= Stored items =
====================

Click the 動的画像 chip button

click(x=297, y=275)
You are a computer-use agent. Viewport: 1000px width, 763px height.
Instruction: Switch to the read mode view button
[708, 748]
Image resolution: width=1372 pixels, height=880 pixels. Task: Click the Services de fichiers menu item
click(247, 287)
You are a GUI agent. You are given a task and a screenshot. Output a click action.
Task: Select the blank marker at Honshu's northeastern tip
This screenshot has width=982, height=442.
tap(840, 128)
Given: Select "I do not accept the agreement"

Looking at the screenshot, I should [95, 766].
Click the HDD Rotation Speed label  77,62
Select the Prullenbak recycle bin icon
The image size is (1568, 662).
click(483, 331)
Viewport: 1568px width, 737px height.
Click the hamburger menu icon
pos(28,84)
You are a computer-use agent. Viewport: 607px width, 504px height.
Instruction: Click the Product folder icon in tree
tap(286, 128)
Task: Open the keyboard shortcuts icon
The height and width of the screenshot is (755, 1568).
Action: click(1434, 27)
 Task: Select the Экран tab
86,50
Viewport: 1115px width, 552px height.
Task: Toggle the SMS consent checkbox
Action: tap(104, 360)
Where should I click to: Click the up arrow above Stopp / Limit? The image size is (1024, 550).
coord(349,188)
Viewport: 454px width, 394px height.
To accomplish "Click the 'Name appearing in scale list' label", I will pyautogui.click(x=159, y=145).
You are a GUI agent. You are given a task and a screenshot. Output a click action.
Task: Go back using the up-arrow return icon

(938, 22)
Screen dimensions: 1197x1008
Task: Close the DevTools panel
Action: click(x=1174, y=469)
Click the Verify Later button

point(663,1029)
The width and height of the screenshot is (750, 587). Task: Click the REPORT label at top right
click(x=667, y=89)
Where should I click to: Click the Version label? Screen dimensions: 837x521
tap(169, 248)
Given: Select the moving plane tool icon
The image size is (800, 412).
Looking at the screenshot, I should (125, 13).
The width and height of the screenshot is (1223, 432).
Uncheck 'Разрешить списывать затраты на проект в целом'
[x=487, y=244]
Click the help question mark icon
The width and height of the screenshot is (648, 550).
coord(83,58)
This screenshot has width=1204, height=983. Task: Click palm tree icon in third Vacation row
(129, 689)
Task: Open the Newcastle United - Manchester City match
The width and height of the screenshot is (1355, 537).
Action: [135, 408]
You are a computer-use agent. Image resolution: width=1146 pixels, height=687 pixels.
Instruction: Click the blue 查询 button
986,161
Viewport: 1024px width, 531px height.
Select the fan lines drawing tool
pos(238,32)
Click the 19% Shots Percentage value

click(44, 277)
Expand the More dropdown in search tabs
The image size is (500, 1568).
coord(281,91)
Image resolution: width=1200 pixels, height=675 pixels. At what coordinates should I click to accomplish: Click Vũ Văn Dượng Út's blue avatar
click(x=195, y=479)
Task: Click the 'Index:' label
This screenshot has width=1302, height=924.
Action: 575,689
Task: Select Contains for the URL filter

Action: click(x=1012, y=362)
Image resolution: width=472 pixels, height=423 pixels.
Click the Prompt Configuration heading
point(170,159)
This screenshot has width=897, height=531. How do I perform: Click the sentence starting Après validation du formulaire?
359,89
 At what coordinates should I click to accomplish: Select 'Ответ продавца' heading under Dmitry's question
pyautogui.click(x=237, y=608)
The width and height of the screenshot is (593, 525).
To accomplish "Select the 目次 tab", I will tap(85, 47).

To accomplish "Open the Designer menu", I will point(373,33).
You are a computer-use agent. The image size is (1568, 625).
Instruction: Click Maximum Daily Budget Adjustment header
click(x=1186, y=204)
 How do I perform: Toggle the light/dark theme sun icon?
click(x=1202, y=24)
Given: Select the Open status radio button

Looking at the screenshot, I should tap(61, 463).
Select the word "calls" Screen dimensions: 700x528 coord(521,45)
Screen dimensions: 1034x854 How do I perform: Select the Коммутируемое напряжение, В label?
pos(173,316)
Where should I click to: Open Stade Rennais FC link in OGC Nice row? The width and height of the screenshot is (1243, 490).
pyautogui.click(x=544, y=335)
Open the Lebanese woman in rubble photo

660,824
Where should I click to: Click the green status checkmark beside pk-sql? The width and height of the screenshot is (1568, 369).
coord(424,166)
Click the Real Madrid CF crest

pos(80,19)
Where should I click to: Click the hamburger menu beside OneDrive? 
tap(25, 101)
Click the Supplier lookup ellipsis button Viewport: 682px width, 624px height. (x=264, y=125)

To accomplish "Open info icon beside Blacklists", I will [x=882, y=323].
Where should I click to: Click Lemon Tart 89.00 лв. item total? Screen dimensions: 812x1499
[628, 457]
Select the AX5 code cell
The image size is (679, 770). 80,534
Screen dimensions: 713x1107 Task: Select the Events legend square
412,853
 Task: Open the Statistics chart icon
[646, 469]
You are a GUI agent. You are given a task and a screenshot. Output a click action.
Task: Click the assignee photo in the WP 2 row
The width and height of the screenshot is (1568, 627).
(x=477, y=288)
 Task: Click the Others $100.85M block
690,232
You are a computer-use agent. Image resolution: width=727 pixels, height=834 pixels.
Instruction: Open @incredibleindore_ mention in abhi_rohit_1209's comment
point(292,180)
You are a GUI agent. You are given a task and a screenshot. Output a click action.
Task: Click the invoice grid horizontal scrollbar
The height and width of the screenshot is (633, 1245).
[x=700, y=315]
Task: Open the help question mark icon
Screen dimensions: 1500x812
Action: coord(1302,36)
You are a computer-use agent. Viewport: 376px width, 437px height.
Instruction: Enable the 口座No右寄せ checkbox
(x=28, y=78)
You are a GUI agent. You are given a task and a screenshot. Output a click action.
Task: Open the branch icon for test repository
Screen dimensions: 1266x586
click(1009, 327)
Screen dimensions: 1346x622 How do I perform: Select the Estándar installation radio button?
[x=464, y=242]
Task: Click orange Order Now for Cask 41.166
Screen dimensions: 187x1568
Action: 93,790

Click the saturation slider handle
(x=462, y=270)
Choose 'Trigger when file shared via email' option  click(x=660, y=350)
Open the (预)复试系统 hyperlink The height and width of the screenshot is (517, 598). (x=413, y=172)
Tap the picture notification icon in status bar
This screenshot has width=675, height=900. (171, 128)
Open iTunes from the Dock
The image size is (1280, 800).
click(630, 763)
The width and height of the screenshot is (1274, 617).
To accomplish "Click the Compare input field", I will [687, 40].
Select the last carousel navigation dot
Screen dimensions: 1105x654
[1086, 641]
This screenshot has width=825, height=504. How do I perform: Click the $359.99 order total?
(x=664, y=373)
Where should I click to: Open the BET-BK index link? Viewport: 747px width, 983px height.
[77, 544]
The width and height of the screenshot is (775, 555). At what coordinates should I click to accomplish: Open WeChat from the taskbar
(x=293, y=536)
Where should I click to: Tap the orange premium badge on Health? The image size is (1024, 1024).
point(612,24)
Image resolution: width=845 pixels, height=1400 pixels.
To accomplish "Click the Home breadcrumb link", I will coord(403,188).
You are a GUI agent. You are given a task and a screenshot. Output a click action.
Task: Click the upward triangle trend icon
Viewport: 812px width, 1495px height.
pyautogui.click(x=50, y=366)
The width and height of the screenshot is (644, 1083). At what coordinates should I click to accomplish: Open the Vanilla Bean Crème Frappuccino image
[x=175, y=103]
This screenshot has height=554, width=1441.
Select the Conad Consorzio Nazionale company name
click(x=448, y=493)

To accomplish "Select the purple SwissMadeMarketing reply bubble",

====================

= PROBLEM =
Reproduce, word for word, the lines of the data from the one that contains "Task: Click the upward triangle trend icon" to the end, both ends included.

= RESPONSE AREA =
Task: Click the upward triangle trend icon
Viewport: 812px width, 1495px height.
pyautogui.click(x=50, y=366)
The width and height of the screenshot is (644, 1083). At what coordinates should I click to accomplish: Open the Vanilla Bean Crème Frappuccino image
[x=175, y=103]
This screenshot has height=554, width=1441.
Select the Conad Consorzio Nazionale company name
click(x=448, y=493)

To accomplish "Select the purple SwissMadeMarketing reply bubble",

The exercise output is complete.